Vista general del volcán Licancabur
Fotografía de Idoia Olaizola

Licancabur es la montaña sagrada de los atacameños. Su nombre significa “cerro del pueblo” y se puede observar desde cualquier punto del desierto. Es tal su importancia que los muertos son enterrados en dirección al volcán. En la época de la conquista, con la intención de modificar sus creencias, los españoles cambiaron la entrada del cementerio para que ya no mirara en dirección a Licancabur. Los atacameños fueron más listos y cambiaron los muros de su cementerio, formando en la parte superior pequeños triángulos que representaban el volcán. Fue su manera de seguir ofrendando a sus muertos Y seguir con sus tradiciones.

“¿Por qué no pueden hablar en kunza, ustedes? ‘Porque vinieron los españoles y les cortaron la lengua’”

El atacameño ha sido un pueblo que estuvo en contacto con distintas culturas. Primero, la tiwanaku de la que adquirieron conocimientos como la fabricación de tejido o la creación de herramientas. Más tarde fueron conquistados por los incas, lo que se refleja en la adoración a los apus o la creación de pukarás o fortalezas. Por último, llegaron los españoles. Y con ellos, la destrucción. Fueron obligados a trabajar como esclavos, intentaron cambiar sus mitos y creencias y aniquilaron su lengua. Por miedo a una rebelión, los colonizadores cortaban la lengua a aquellos que no hablaban castellano. Esta práctica continúa hoy en día en el imaginario de los niños del lugar, como muestran las notas del diario de campo tomadas por el investigador Ramiro Catalán: “¿Por qué no pueden hablar en kunza, ustedes? dice la profesora. ‘Porque vinieron los españoles y les cortaron la lengua’ responde una niña”.

Cordillera de la Sal en el desierto de Atacama
Fotografía de Idoia Olaizola

Sin embargo, la lengua sigue viva en el desierto, y hay un nombre que susurra con especial fuerza.
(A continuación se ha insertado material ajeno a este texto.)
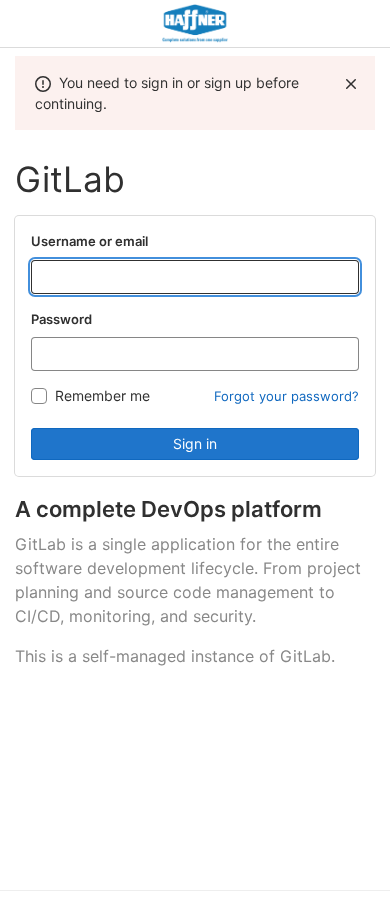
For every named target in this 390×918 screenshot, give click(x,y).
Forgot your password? (286, 396)
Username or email (89, 241)
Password (61, 319)
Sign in (195, 443)
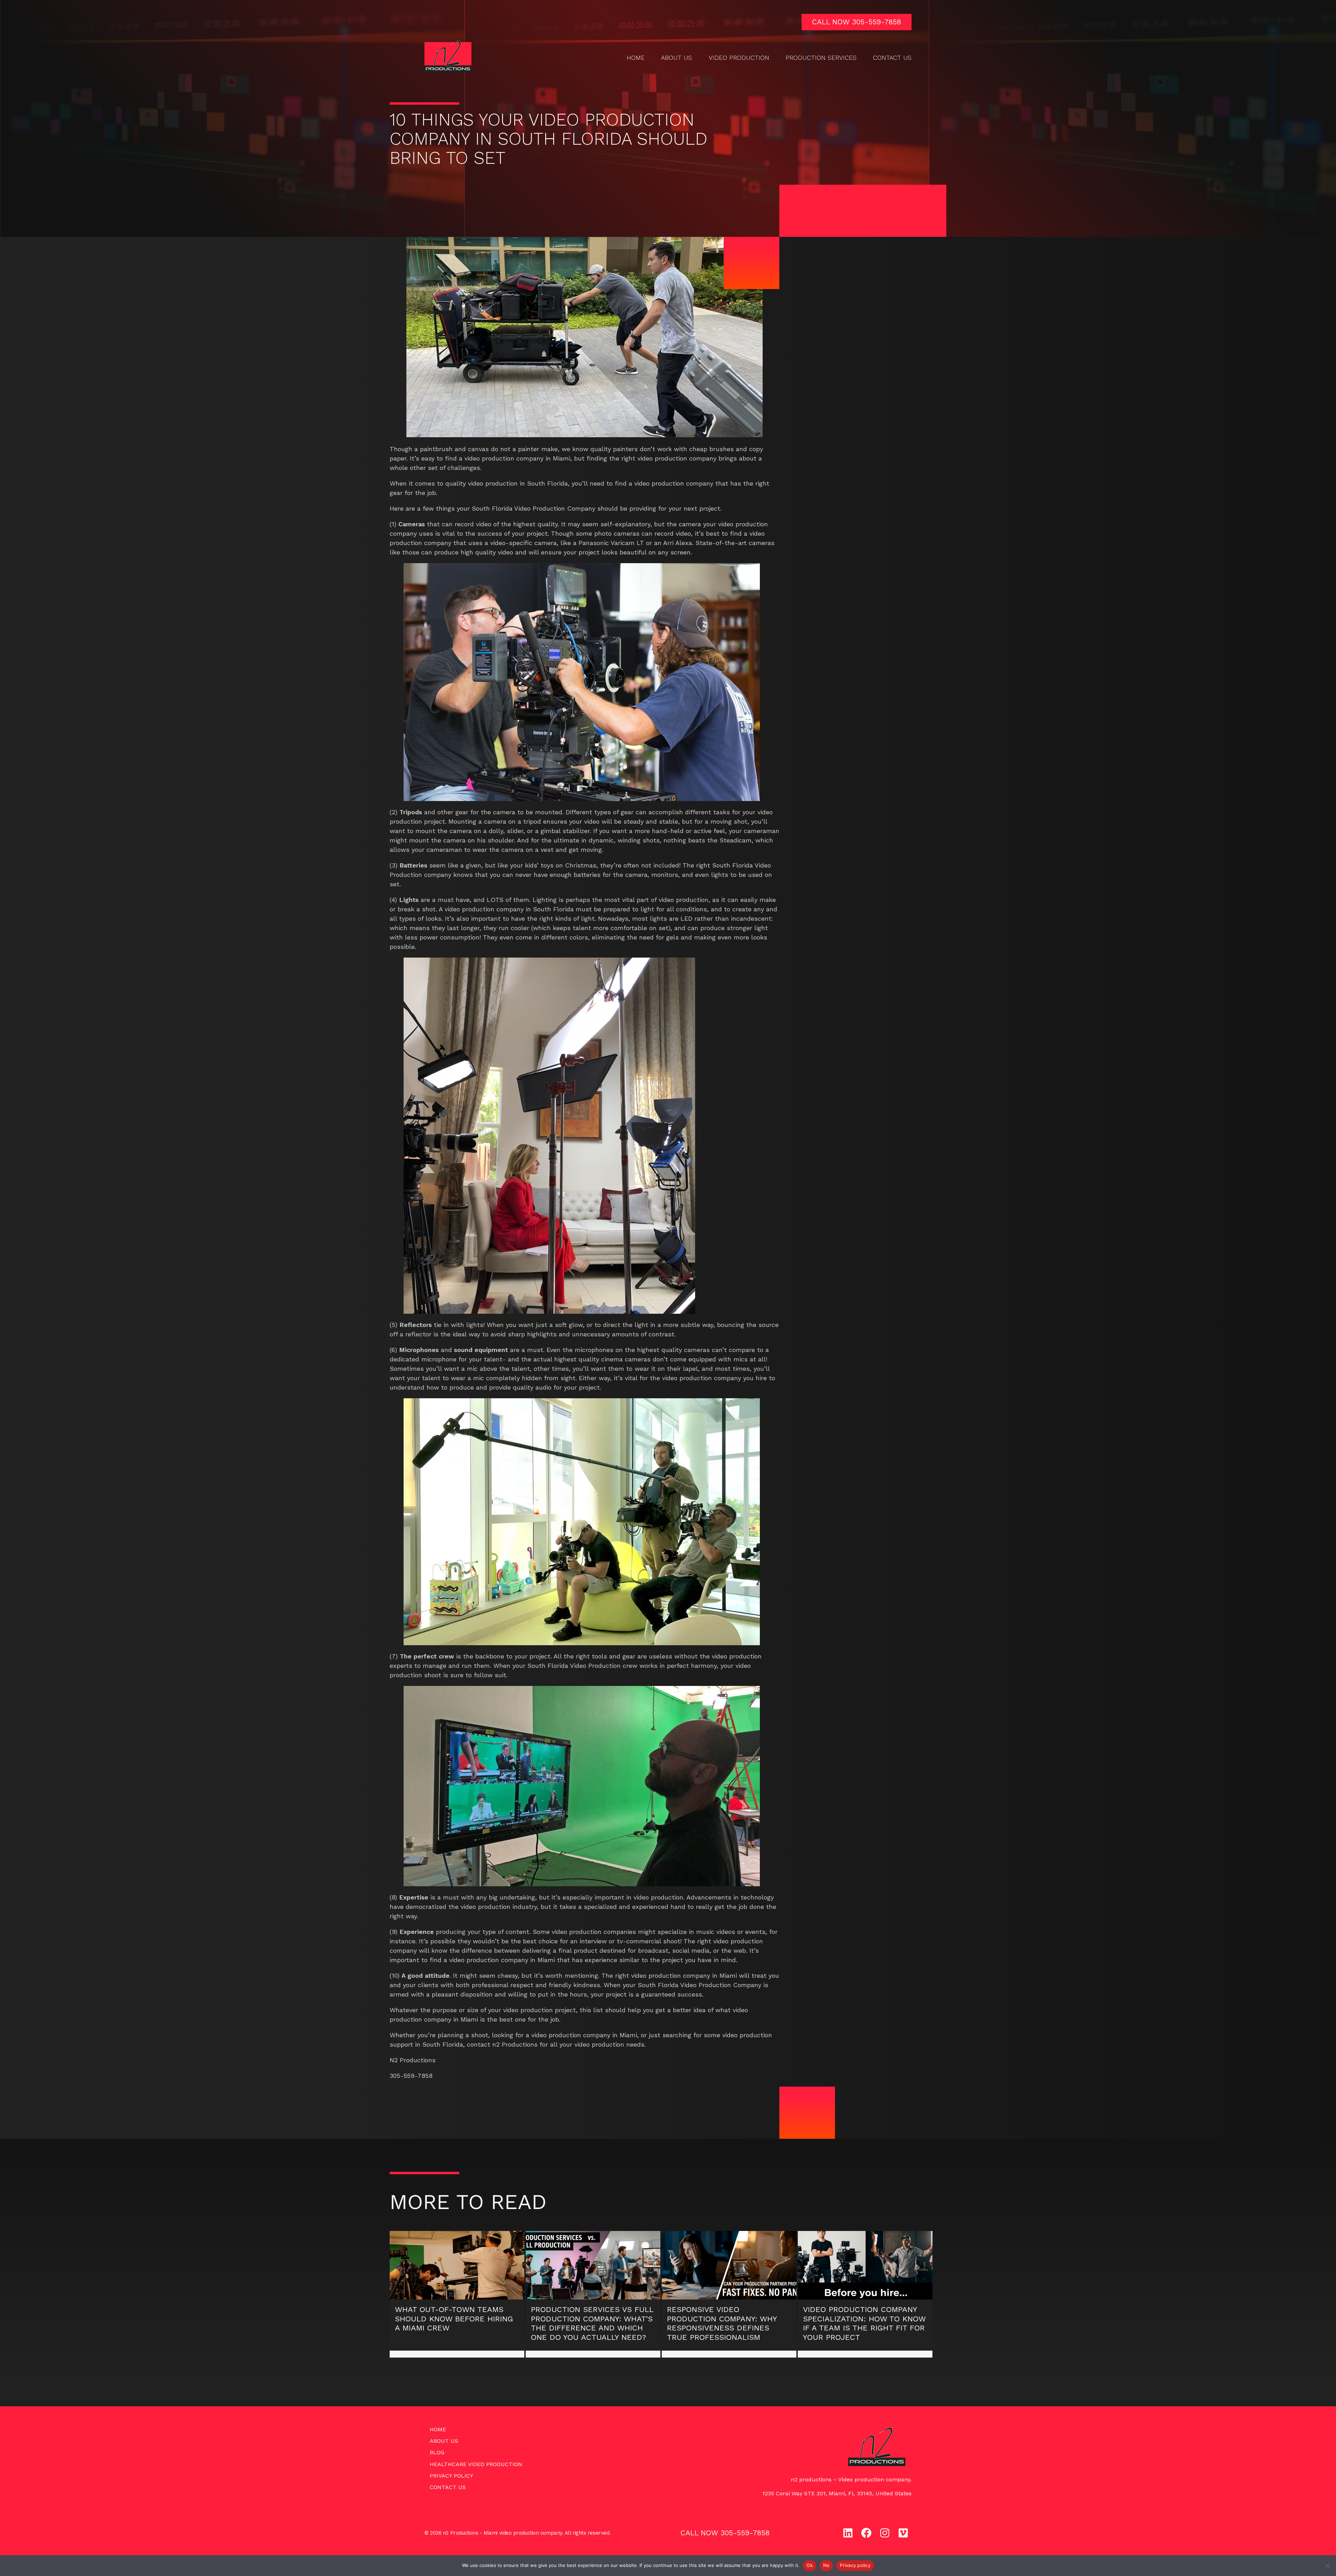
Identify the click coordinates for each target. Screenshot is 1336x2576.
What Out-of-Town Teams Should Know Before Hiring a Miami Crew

Es el de Tomás Paniri, que en lengua kunza significa “el que lleva o el que da”. Después de años de opresión a manos de José Fernández Valdivieso, Paniri se levantó en armas y lideró una revolución indígena en contra de la opresión española que duró diez años. Anteriormente había compartido y aprendido de los líderes quechua y aymara Tupac Amaru II y Tupac Katari, hecho que empezaría a gestar su imagen mitificada. En 1781 doscientos atacameños tomaron la casa de Pedro Manuel Rubin de Celis acusado de confidente. Fue llevado a la cárcel de San Pedro, igual que sucedió con otras figuras españolas de la zona. Pero la iglesia, de nuevo, volvió a actuar. Alejo Pinto, el cura de Chiu Chiu, municipio de la región de Antofagasta, acusó a Paniri de ser enviado del diablo, por hablar lengua kunza, y por llevar a cabo los ritos lickantay. Los habitantes pidieron diálogo entre ambas partes. Tomás aceptó. Pero durante las negociaciones los españoles lo traicionaron, llevándolo preso por el asesinato de cinco españoles. Igual que su análogo quechua, Tomás Paniri fue ajusticiado el 14 de mayo de 1781, en Iquique, atado de pies y manos a cuatro caballos que tiraron en direcciones opuestas hasta desmembrarlo.

La muerte del rebelde indígena no consiguió apagar las revueltas, y mitificó su figura en el imaginario popular. Los españoles y la iglesia intentaron destruir a Tomás Paniri, al pueblo lickanantay y su lengua kunza, pero lo único que consiguieron fue que el desierto susurrara sus nombres con más fuerza.